Pee Wee King, Redd Stewart, and their fellow Golden West Cowboys members were en route to Nashville "close to Christmas in 1946" when King and Stewart, who were riding in a truck carrying the group's equipment, heard Bill Monroe's new song "Kentucky Waltz" on the radio. Stewart had an idea to write a Tennessee waltz using the melody of King's theme song: "No Name Waltz",  and wrote the lyrics on a matchbox as he and King thought up the words. King and Stewart presented "Tennessee Waltz" to music publisher Fred Rose the next day, and Rose adjusted one line of Stewart's lyric: "O the Tennessee waltz, O the Tennessee Waltz," to "I remember the night and the Tennessee Waltz."

A considerable amount of time passed before Pee Wee King's Golden West Cowboys were able to record "Tennessee Waltz". Their recording was made in a December 2, 1947 session at the RCA Victor Studio in Chicago. Its release as Victor (20–2680) was noted the following month. 300,000 copies were sold for this release.

Acuff-Rose Music, the publisher, did not immediately register a copyright to the song when it was presented to the company by King and Stewart and did not obtain the "consummate proof of ownership, and the key to protecting a songwriter's property" until February 1948.

A version by Cowboy Copas, a former member of the Golden West Cowboys was released by King Records (King 696) two months later in March 1948. 80,000 copies were sold.

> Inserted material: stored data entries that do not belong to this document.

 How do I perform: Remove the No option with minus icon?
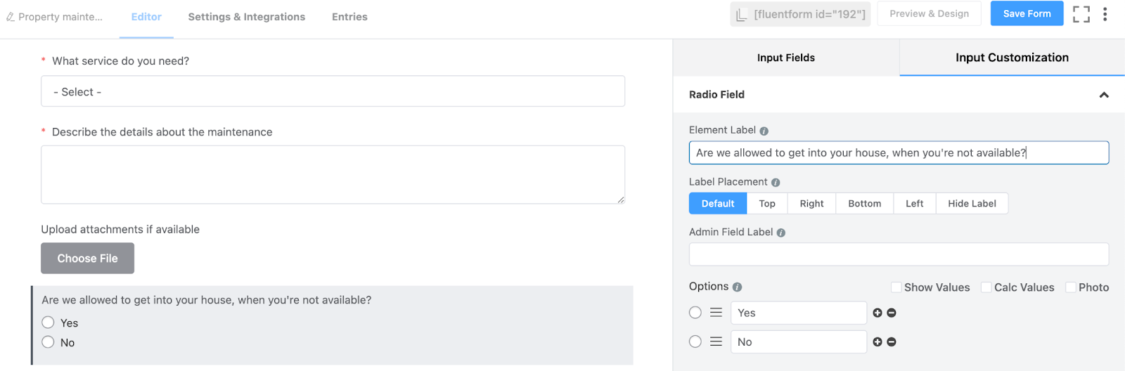click(892, 342)
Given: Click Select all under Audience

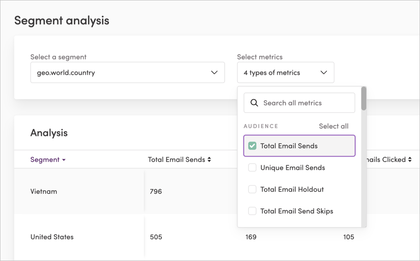Looking at the screenshot, I should 334,126.
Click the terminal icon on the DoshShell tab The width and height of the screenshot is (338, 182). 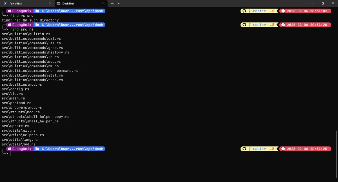click(58, 4)
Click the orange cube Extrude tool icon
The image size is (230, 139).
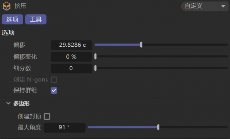point(7,6)
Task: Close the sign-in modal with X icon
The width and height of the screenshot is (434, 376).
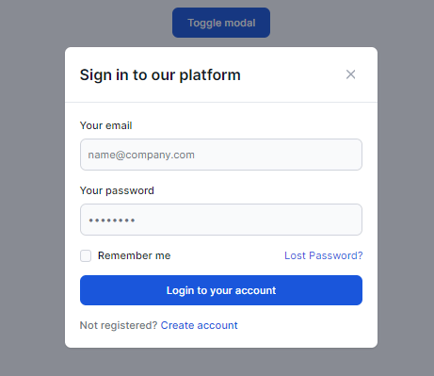Action: tap(350, 74)
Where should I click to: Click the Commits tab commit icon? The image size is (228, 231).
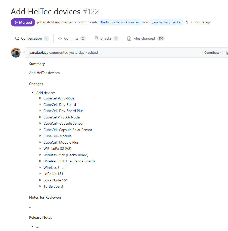pos(60,39)
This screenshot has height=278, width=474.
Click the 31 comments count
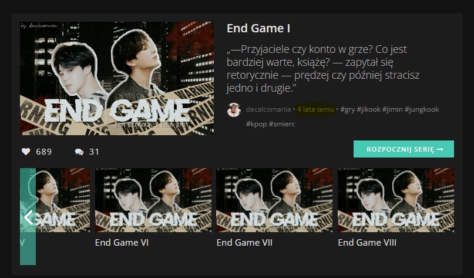[94, 152]
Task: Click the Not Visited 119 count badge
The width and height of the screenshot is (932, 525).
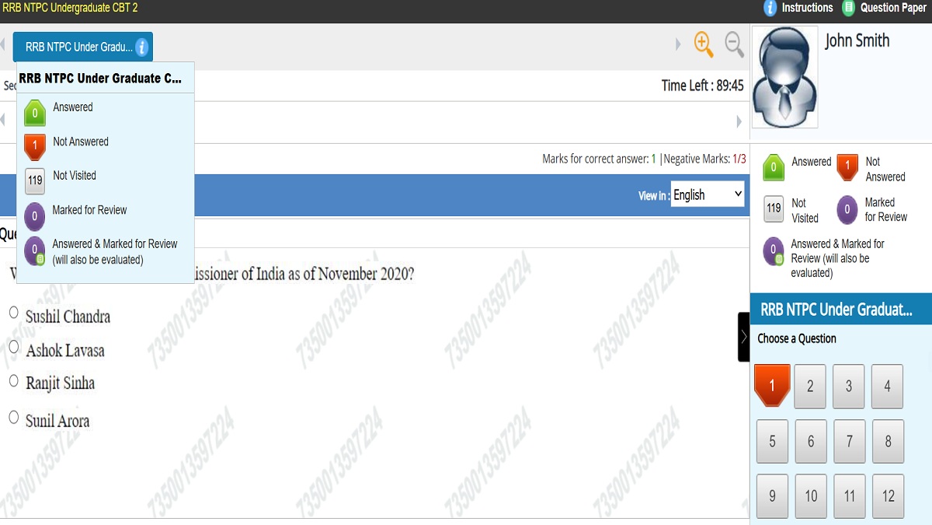Action: (x=774, y=208)
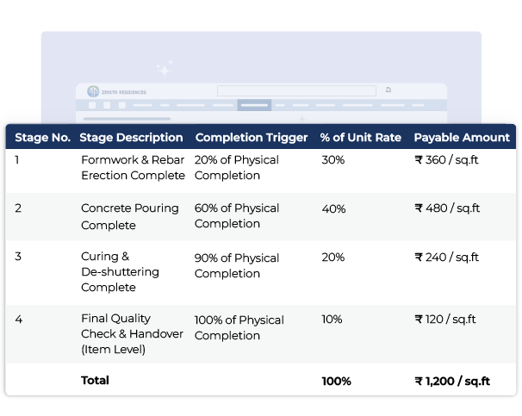The height and width of the screenshot is (416, 522).
Task: Click the 100% total percentage cell
Action: (336, 381)
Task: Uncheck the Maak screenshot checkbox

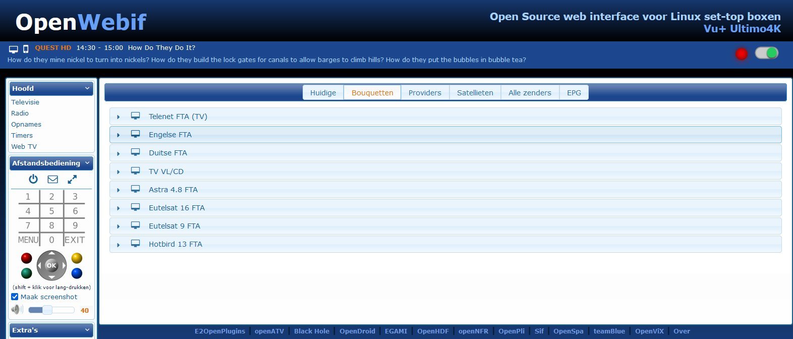Action: click(15, 297)
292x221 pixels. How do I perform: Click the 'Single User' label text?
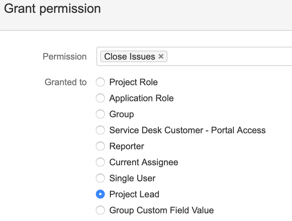[132, 178]
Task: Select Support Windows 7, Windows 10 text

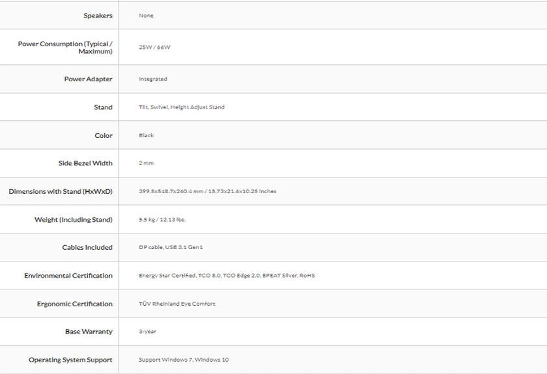Action: pyautogui.click(x=184, y=359)
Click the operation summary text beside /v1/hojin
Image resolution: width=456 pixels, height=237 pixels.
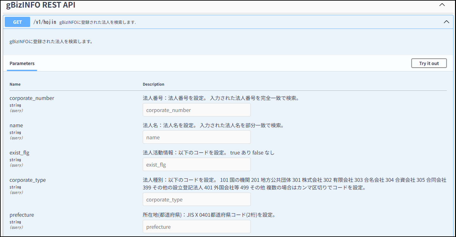tap(97, 22)
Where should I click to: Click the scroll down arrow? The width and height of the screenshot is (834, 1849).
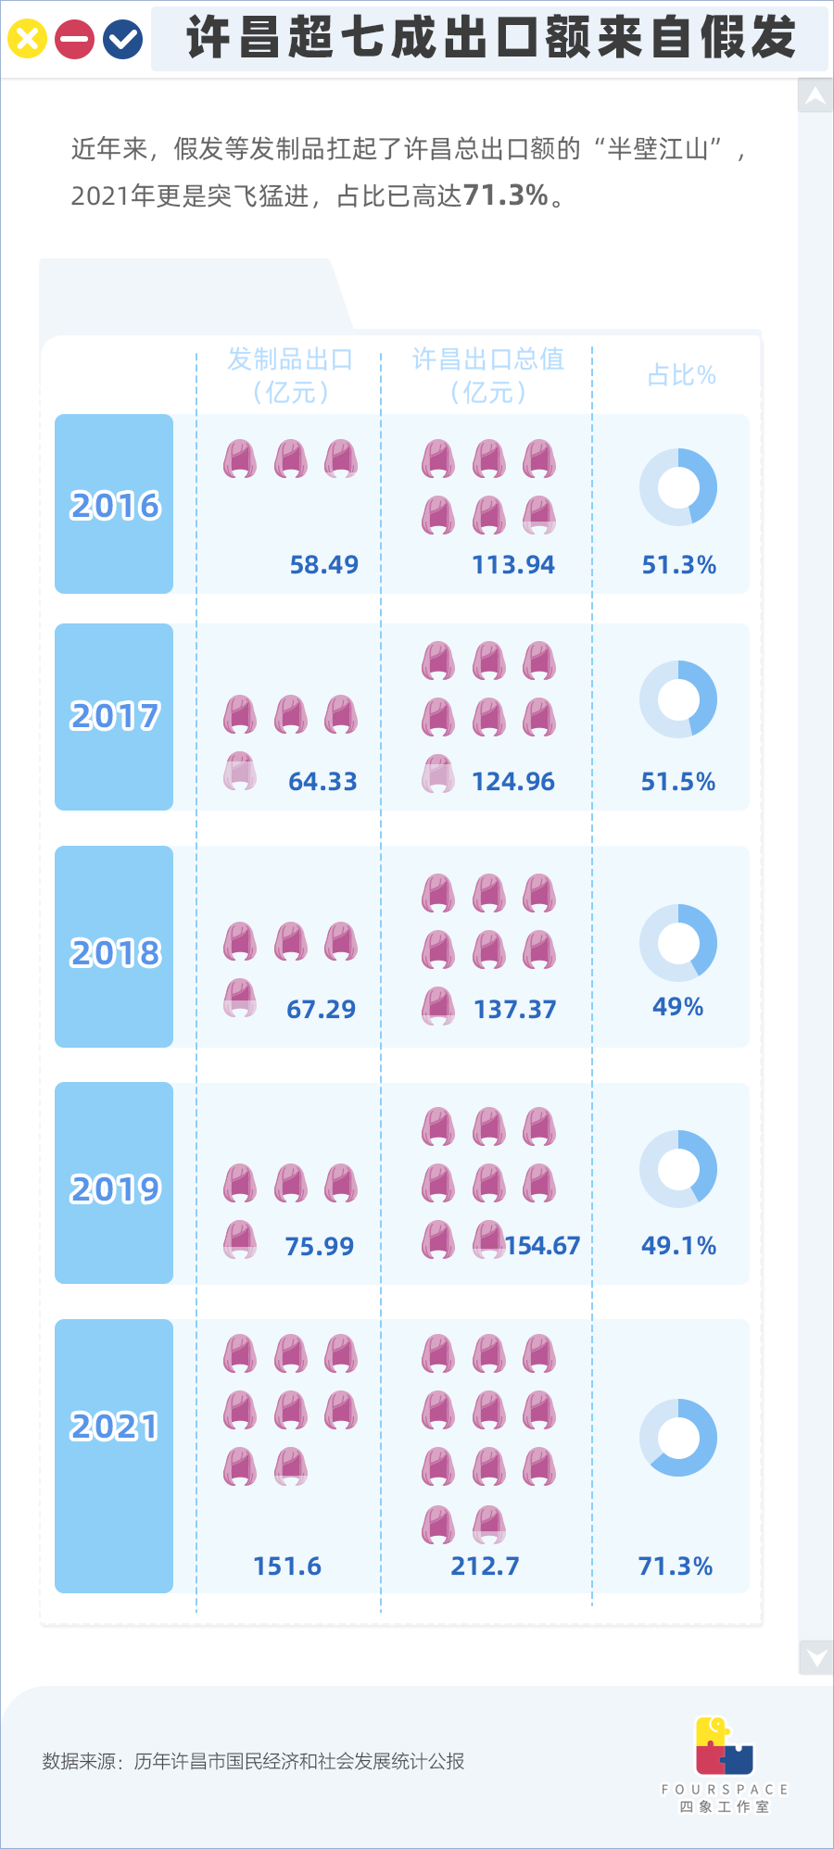click(x=815, y=1657)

Both singles became Top Ten C&W hits – the chart was then known as "Best Selling Folk Retail Records" – in the spring and summer of 1948 with respective peaks of No. 3 (Pee Wee King's Golden West Cowboys) and No. 6 (Cowboy Copas).

Patti Page version

The most successful version of the song was recorded by Patti Page. In October 1950, an R&B version by Erskine Hawkins was released and reviewed on Billboard, and the reviewer Jerry Wexler brought the song to the attention of Page's manager, Jack Rael, and suggested that the song could be a hit for Page. Page and Rael listened to Hawkins' version, and proceeded to record the song quickly despite lacking an arrangement for the song. Page cut "The Tennessee Waltz" in a November 1950 session in New York City with Rael conducting his orchestra: her vocal was cut multitracked with three voices, with two, and as a single voice with Page herself selecting the two-voice multitracked vocal featured on the single as released. Patti Page's recording  was originally intended to serve as an obscure B-side to "Boogie Woogie Santa Claus" (Catalog# 5534), as the label Mercury Records was more interested in the seasonal single at that time of the year, but it was "The Tennessee Waltz" that became a hit.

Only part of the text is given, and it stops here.